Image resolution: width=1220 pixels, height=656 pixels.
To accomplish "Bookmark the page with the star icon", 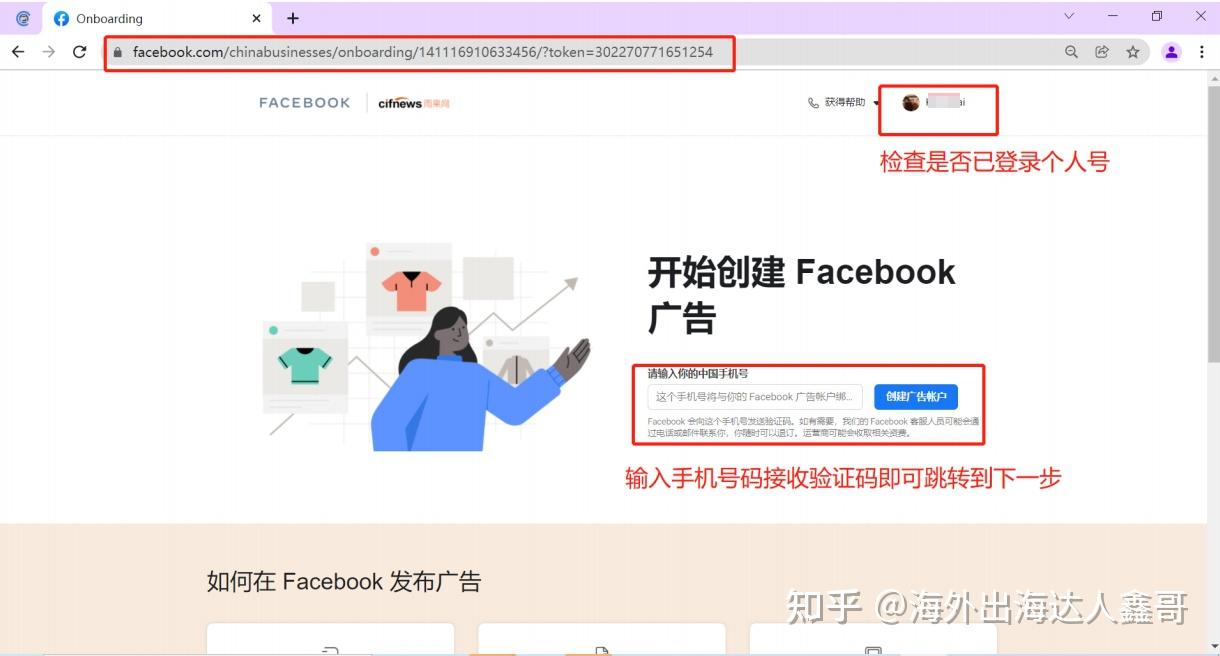I will (1135, 52).
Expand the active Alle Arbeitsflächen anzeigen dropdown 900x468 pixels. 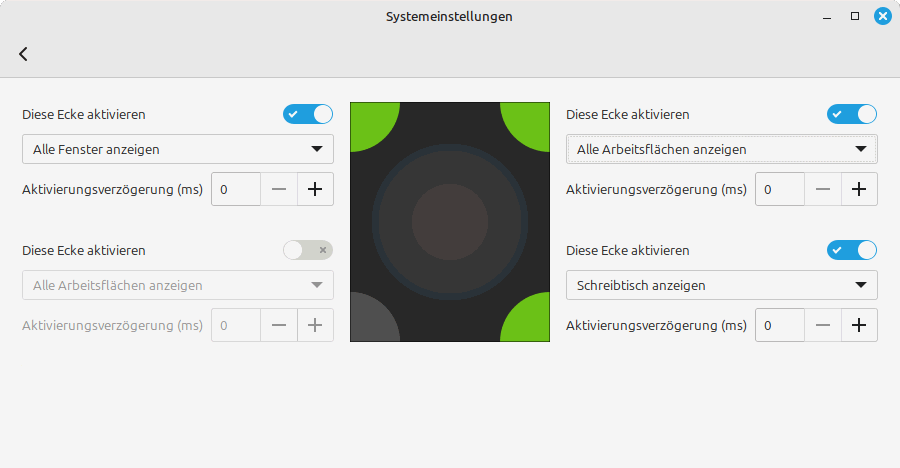[722, 149]
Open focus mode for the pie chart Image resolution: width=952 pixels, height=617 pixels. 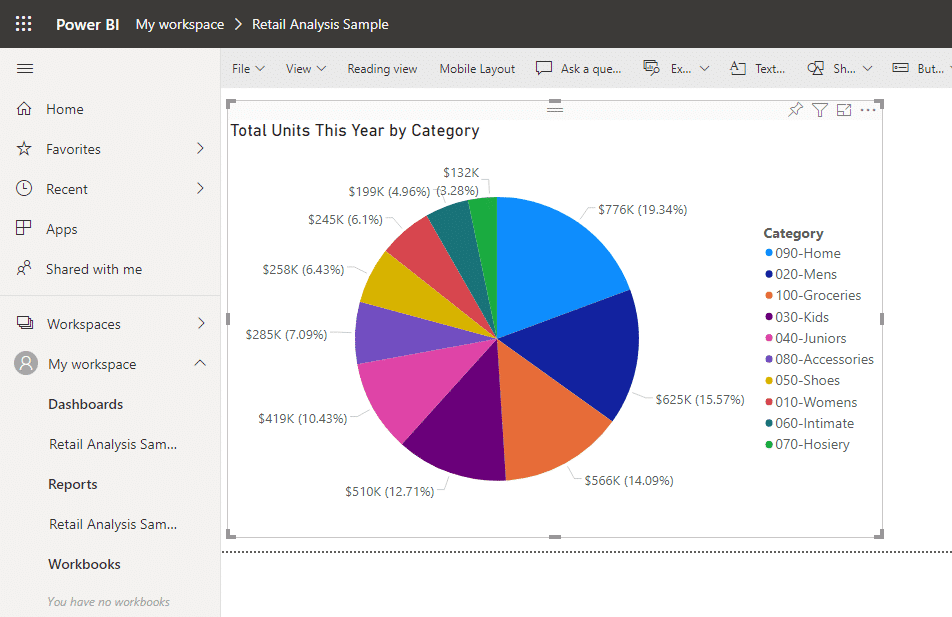click(x=845, y=110)
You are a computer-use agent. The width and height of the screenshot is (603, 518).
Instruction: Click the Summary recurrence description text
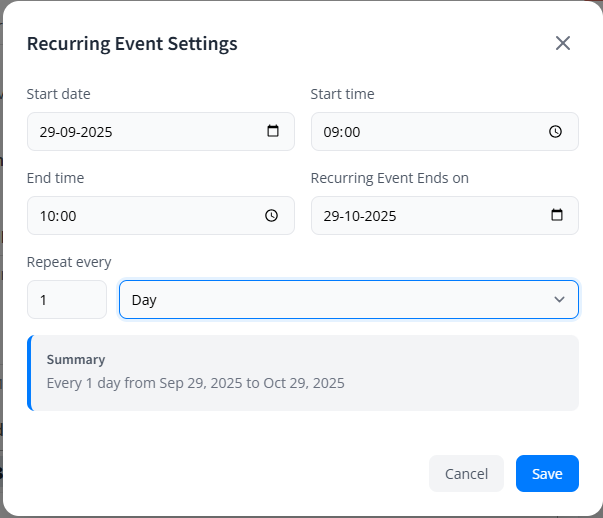pos(196,382)
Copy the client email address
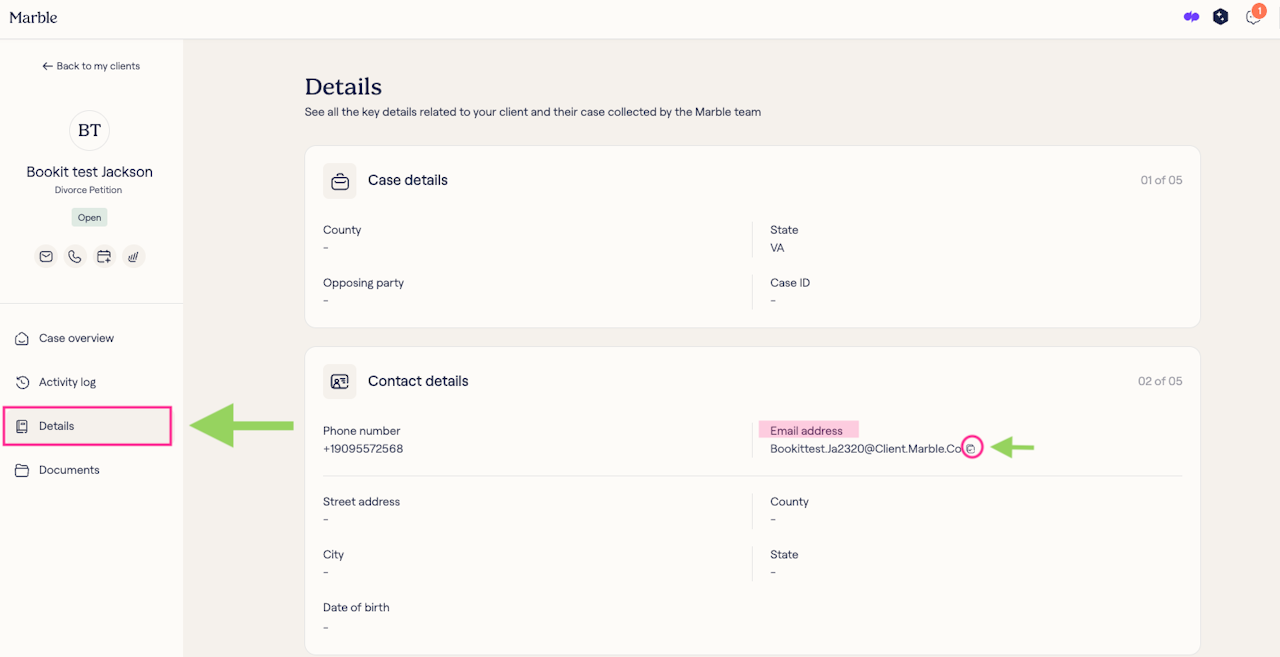This screenshot has width=1280, height=657. [971, 449]
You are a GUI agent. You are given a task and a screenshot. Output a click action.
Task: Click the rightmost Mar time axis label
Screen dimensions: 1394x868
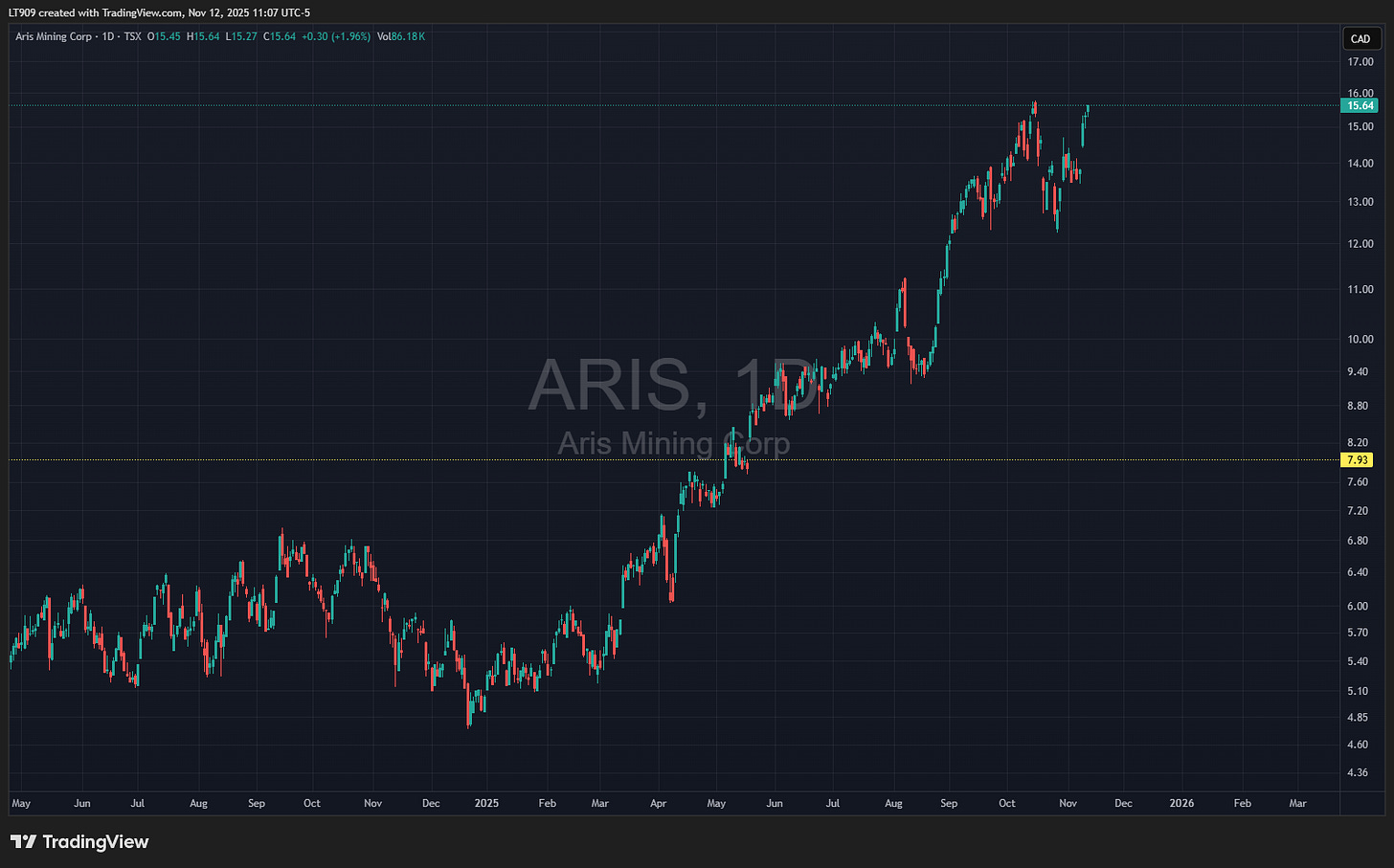click(x=1297, y=803)
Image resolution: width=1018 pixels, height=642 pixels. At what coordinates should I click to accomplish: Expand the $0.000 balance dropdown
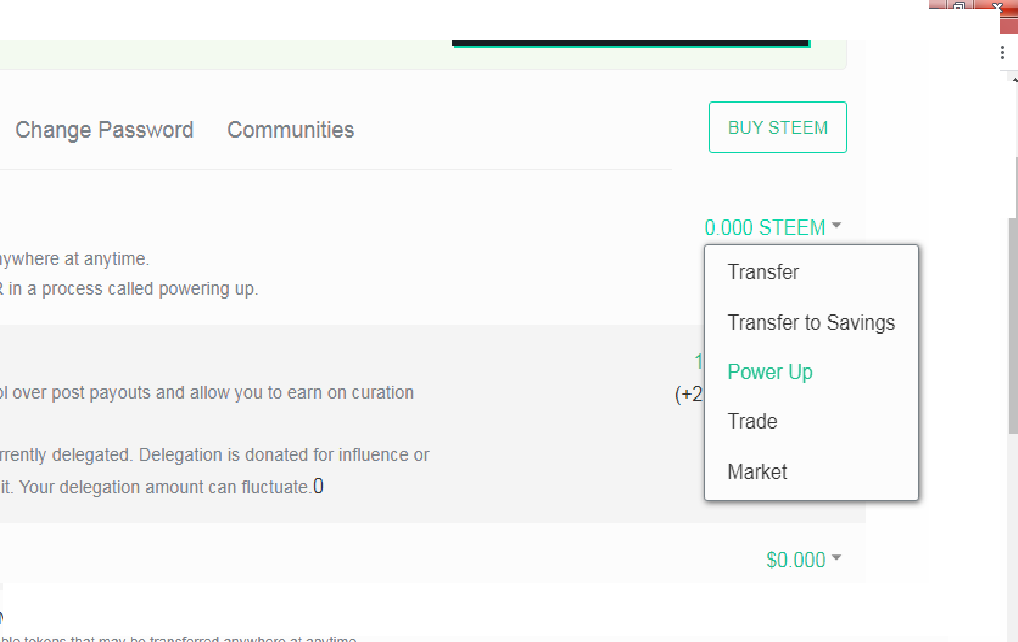point(795,560)
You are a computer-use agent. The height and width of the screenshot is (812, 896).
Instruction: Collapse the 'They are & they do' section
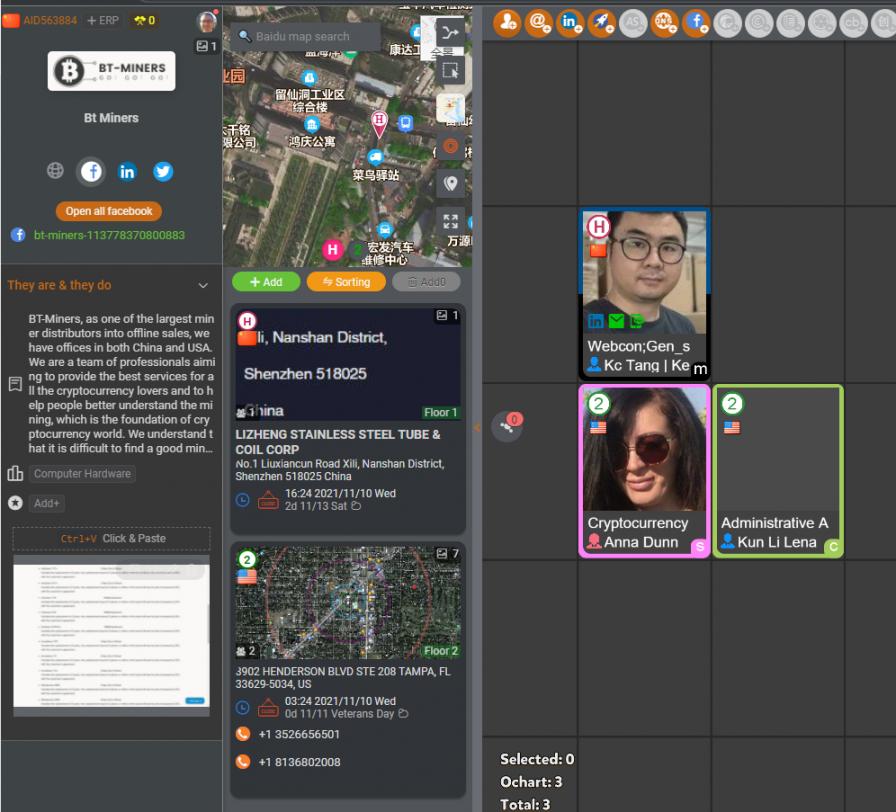tap(203, 285)
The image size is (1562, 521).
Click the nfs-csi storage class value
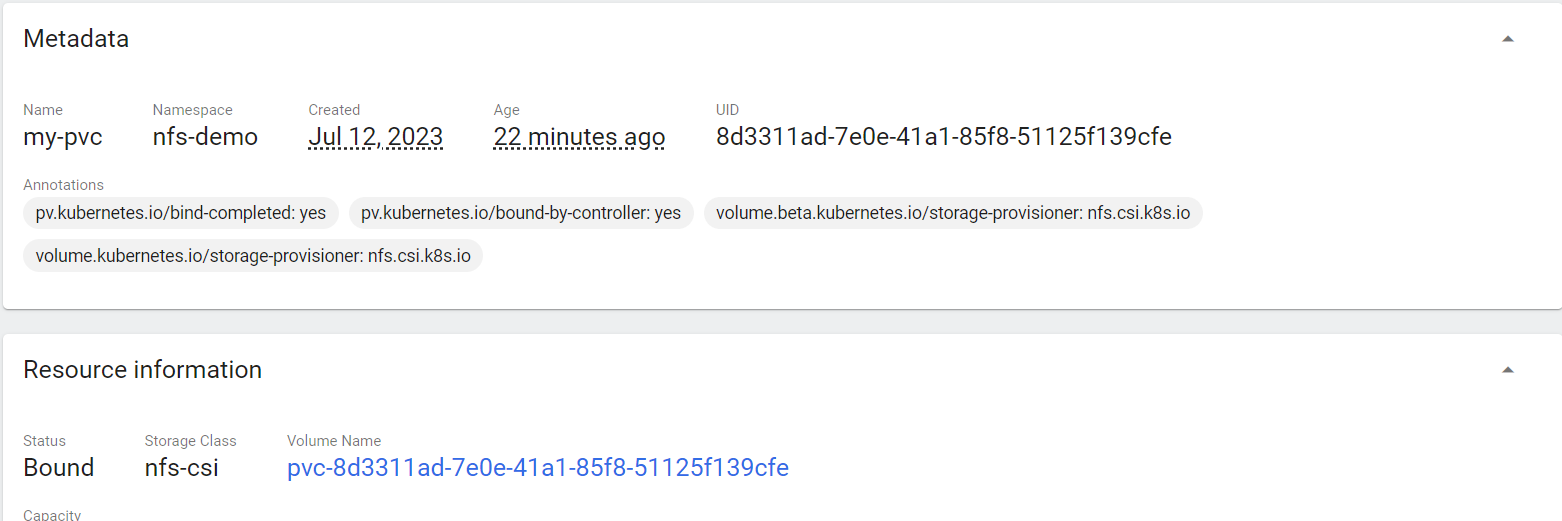click(182, 468)
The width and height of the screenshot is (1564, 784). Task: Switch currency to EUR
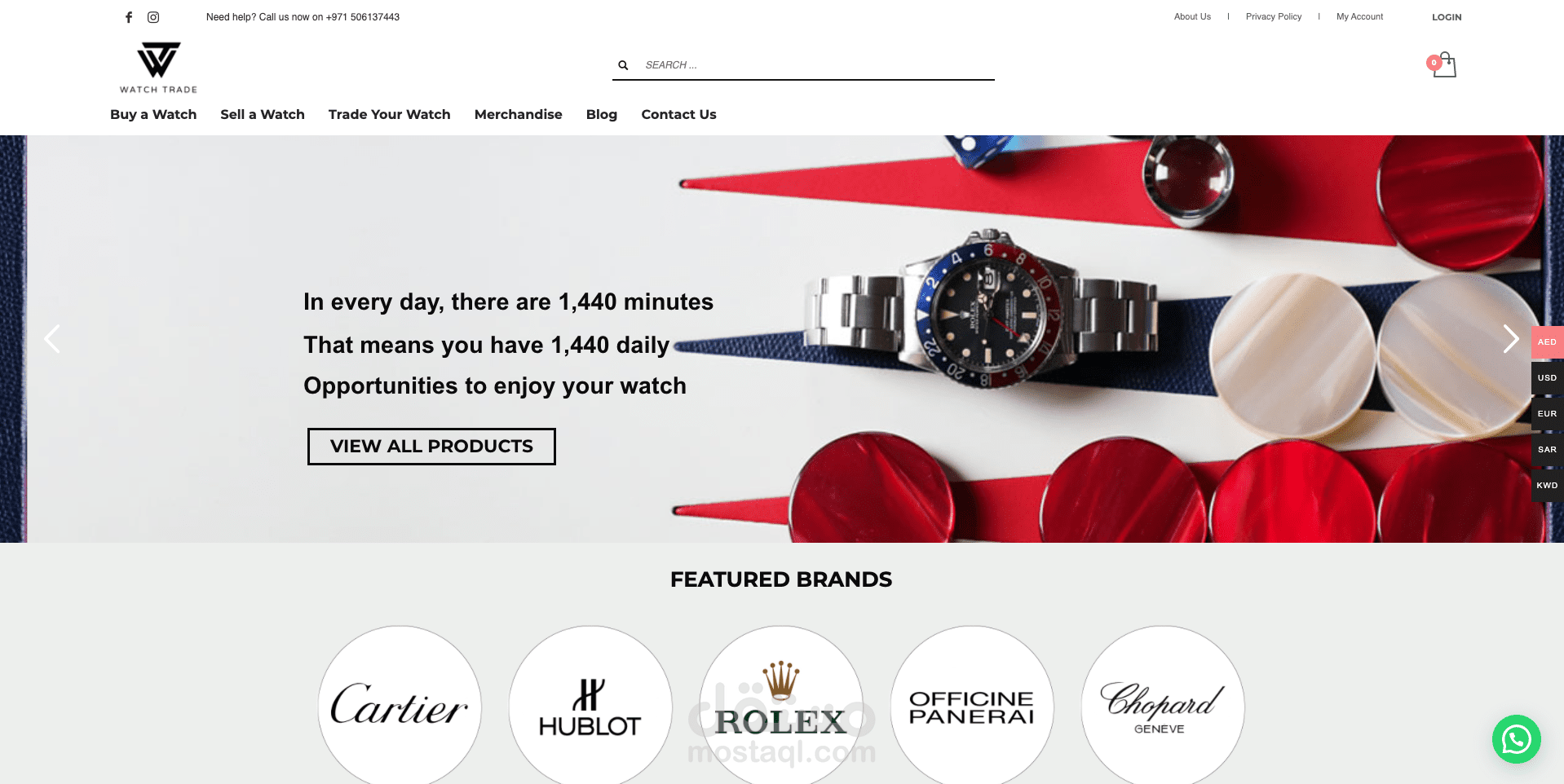(1547, 414)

> Your goal
Lines holding "agent" in the data above: copy each of them.

> Solution to this problem
You are a computer-use agent. The width and height of the screenshot is (603, 518).
You are a GUI agent. You are given a task and a screenshot. Output a click action.
You are a computer-use agent. The height and width of the screenshot is (812, 896).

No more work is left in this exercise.